**QUESTIONS ON THE MATERIAL:**
1. List the villages that make up the commune, as named in the passage on Bonțida below, with their alternate names.
2. Write the next part of the passage on Bonțida below, picking up after its final sentence.

Bonțida (/ro/; Bonchida, /hu/, transl. "Bonc's bridge"; Bonisbruck) is a commune in Cluj County, Transylvania, Romania. It is composed of four villages: Bonțida, Coasta (Gyulatelke), Răscruci (Válaszút), and Tăușeni (Marokháza).

==Geography==
The commune lies in the Transylvanian Plain, on the banks of the rivers Someșul Mic, Borșa, and Sicu. It is located in north-central Cluj County, 26 km northeast of the county seat, Cluj-Napoca, and part of the Cluj-Napoca metropolitan area. Bonțida is crossed by the national road DN1C, which connects Cluj-Napoca to Baia Mare and the Romania–Ukraine border at Halmeu.

==History==
Bonțida is known as the home of a Baroque castle owned by the Bánffy family (of which Miklós Bánffy was a member); partly destroyed during World War II and neglected by the communist regime in Romania, it is currently being restored.

**INFORMATION GIVEN:**
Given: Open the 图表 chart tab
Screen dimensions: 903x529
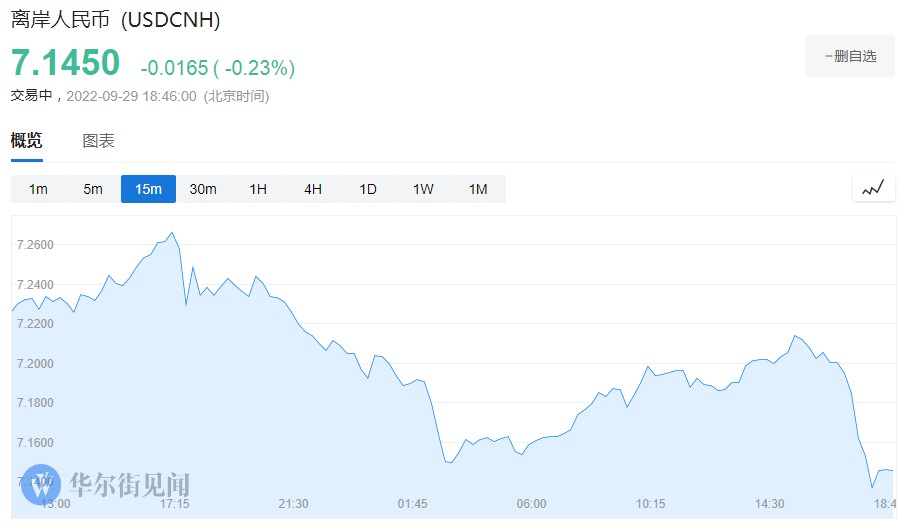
* * *
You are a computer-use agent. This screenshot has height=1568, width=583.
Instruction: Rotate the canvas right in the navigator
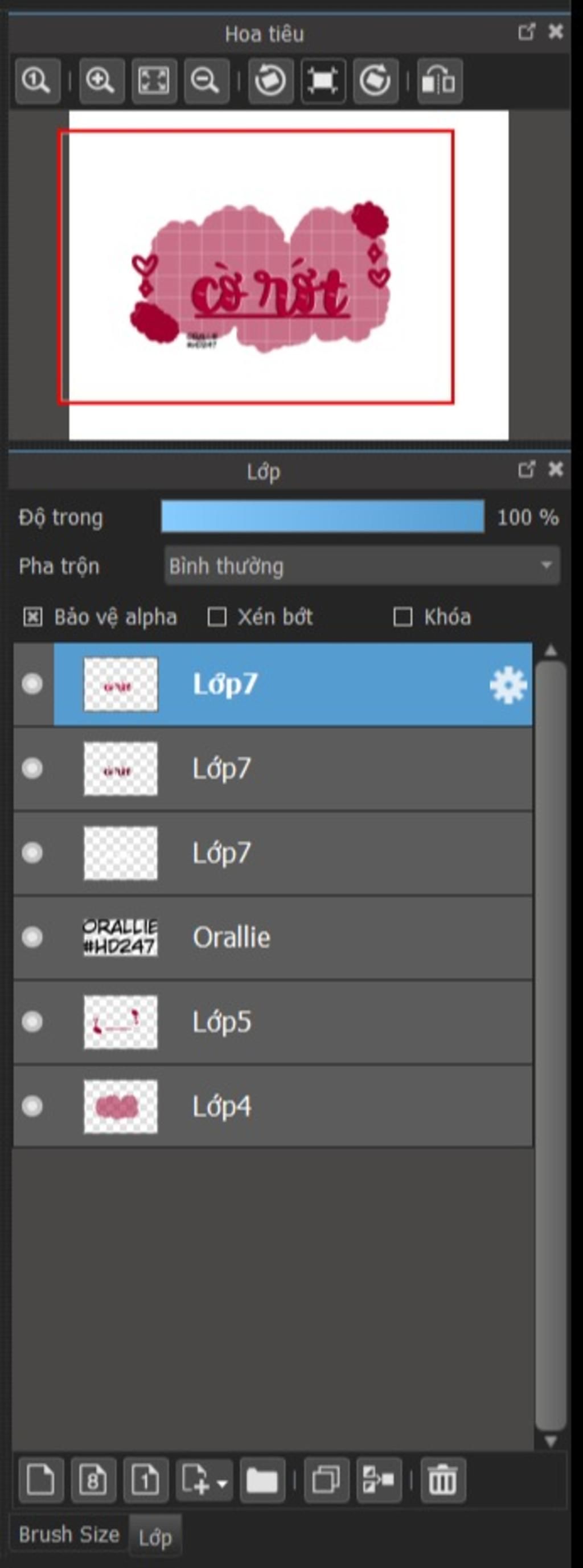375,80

**TASK-BY-TASK ANSWERS:**
1.
Bonțida
Coasta (Gyulatelke)
Răscruci (Válaszút)
Tăușeni (Marokháza)

2.
The Bánffy family had another castle in Răscruci, which is part of Bonțida and also the birthplace of poet Albert Wass. The Răscruci castle features in the reminiscences of an English governess, Florence Tarring, who worked for one of the branches of the Bánffy family during World War I (1914-1919).

== Demographics ==

According to the census from 2002 there was a total population of 4,722 people living in this town; of this population, 65.07% were ethnic Romanians, 19.10% were ethnic Hungarians and 15.75% ethnic Romani. At the 2021 census, Bonțida had a population of 5,191, of which 73.8% were Romanians, 9.25% Hungarians, and 6.88% Roma.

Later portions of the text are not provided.